With the Toronto District School Board (TDSB) recently putting out a survey (with plans for another) it seems most students and teachers are on board.

According to the results of the survey, which included over 70,000 respondents, 66 per cent of families are likely to send their children back to school in the fall. 

73 per cent of students feel comfortable returning to school in the fall. With just 41 per cent of staff comfortable with returning to their workplace.

68 per cent of students feel they have what they need to continue e-learning, while 59 per cent of staff prefer a return to real-life teaching.

While the majority of respondents to street-interviews agreed, it's safe enough for students to return, many stated they hope for safety measures such as social distancing and/or smaller class sizes.
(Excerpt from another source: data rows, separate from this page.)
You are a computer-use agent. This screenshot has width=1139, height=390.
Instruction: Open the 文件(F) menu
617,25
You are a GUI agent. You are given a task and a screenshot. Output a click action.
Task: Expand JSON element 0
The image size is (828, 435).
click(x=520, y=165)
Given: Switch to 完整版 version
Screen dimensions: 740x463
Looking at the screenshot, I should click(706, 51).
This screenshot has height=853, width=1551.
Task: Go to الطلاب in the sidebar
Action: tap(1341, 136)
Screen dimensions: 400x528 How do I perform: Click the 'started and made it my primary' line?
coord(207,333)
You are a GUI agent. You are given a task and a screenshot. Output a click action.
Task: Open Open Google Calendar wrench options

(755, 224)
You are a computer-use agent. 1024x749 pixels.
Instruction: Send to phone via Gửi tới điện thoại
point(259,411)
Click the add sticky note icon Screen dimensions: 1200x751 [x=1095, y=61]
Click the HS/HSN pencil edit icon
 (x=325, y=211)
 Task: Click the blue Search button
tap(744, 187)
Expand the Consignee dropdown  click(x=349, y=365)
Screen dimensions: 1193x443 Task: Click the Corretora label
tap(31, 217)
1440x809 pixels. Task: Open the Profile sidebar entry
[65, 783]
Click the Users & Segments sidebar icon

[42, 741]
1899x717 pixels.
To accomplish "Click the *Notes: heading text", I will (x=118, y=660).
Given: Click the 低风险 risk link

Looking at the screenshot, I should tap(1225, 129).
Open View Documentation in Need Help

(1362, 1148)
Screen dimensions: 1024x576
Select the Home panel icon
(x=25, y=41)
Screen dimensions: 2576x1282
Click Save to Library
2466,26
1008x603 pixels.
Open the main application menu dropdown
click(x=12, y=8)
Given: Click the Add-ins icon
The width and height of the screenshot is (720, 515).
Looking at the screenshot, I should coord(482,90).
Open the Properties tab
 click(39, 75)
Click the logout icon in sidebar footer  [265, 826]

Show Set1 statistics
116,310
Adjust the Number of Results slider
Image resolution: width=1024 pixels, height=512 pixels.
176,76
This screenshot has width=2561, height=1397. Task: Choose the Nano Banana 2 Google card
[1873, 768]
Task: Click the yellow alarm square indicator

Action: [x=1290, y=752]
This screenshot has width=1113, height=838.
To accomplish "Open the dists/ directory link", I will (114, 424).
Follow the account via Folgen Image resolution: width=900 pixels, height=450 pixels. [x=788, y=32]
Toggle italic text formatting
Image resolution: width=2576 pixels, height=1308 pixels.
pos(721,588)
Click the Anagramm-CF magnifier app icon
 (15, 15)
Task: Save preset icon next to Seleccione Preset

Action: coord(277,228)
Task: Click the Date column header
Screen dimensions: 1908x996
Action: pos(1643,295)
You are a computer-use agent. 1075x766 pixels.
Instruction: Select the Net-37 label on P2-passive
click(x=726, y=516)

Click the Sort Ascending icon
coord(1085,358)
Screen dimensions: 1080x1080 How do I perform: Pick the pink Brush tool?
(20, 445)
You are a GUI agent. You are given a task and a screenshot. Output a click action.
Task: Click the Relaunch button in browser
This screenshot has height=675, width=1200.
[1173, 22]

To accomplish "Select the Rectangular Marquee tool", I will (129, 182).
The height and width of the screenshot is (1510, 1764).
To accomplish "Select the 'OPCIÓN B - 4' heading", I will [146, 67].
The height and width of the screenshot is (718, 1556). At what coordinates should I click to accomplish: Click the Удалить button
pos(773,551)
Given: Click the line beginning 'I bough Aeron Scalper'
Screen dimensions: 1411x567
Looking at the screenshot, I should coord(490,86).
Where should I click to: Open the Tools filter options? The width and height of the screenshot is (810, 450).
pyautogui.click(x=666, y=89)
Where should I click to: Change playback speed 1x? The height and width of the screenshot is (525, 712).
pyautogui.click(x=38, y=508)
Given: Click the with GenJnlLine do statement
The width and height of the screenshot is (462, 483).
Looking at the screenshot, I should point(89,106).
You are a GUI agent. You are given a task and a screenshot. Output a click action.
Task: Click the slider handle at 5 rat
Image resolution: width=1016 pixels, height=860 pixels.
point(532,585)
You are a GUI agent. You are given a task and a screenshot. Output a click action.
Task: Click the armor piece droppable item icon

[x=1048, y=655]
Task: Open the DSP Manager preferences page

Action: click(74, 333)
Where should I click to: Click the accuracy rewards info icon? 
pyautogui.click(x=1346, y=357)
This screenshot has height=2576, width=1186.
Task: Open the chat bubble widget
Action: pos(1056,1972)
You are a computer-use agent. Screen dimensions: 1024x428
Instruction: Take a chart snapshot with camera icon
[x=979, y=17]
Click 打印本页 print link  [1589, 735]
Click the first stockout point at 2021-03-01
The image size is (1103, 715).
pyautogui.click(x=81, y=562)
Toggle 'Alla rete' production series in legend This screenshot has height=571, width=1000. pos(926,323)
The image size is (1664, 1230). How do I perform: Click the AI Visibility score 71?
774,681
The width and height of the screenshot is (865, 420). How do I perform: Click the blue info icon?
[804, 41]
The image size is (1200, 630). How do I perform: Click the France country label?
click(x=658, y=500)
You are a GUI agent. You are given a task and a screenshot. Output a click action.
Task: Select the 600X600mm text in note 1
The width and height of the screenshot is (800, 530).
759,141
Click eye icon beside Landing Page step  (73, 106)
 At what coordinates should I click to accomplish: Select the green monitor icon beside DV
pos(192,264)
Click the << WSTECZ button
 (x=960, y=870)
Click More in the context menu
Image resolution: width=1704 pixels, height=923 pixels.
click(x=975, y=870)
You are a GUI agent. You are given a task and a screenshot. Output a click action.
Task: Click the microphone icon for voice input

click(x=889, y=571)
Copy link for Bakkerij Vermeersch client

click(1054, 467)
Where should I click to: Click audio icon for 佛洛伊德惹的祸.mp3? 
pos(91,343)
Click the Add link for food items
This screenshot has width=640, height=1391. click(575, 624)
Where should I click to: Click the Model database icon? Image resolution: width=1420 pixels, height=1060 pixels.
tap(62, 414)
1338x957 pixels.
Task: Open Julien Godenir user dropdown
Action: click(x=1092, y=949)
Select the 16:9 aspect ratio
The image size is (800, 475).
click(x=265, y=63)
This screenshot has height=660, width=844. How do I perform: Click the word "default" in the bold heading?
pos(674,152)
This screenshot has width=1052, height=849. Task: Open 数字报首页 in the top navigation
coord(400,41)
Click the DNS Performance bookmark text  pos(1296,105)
Several interviewees repeated the teacher's union tagline of "stuffed like sardines" showing you just how impressionable youth can be when it comes to recalling a narrative.

Despite being presented with the case numbers by age groups in Ontario, their opinions remained. 

Therein lies the argument against teachers/unions; statistics and survey results do not support their cause.

Cutting class sizes in half has long been a goal of teacher's unions, who now seek this demand again under the obvious guise of coronavirus.

The reality is, the statistics are not on their side. Not only do most students (73 per cent), by way of their own survey feel comfortable with returning, the data overwhelmingly shows youngsters to be under-effected by COVID-19.

As of August 11, 9,597 people under the age of 19 have had coronavirus in Canada, with a hospitalization rate of just 1.4%.

This represents just 1.2 per cent of all coronavirus hospitalizations in the country, totalling just one death in that age group.

Even expanding to college age students and beyond (20-29), we see 15 per cent of all cases in that age group.

Only 325 out of 17,942 cases in this group have been hospitalized (1.8 per cent), which accounts for 2.9 per cent of all COVID-19 hospitalizations in the country, with nine deaths in total.

That means, in all of Canada, as of August 11, only 10 people under the age of 30 have died from the virus. Under 50; just 75. 

The numbers, while still unfortunate, allocate just 924 deaths country-wide for those under 70 years old.

Either teacher's unions are incredibly ignorant of the numbers and risk, or they are choosing to ignore them to achieve what they had previously sought pre-coronavirus, but couldn't achieve.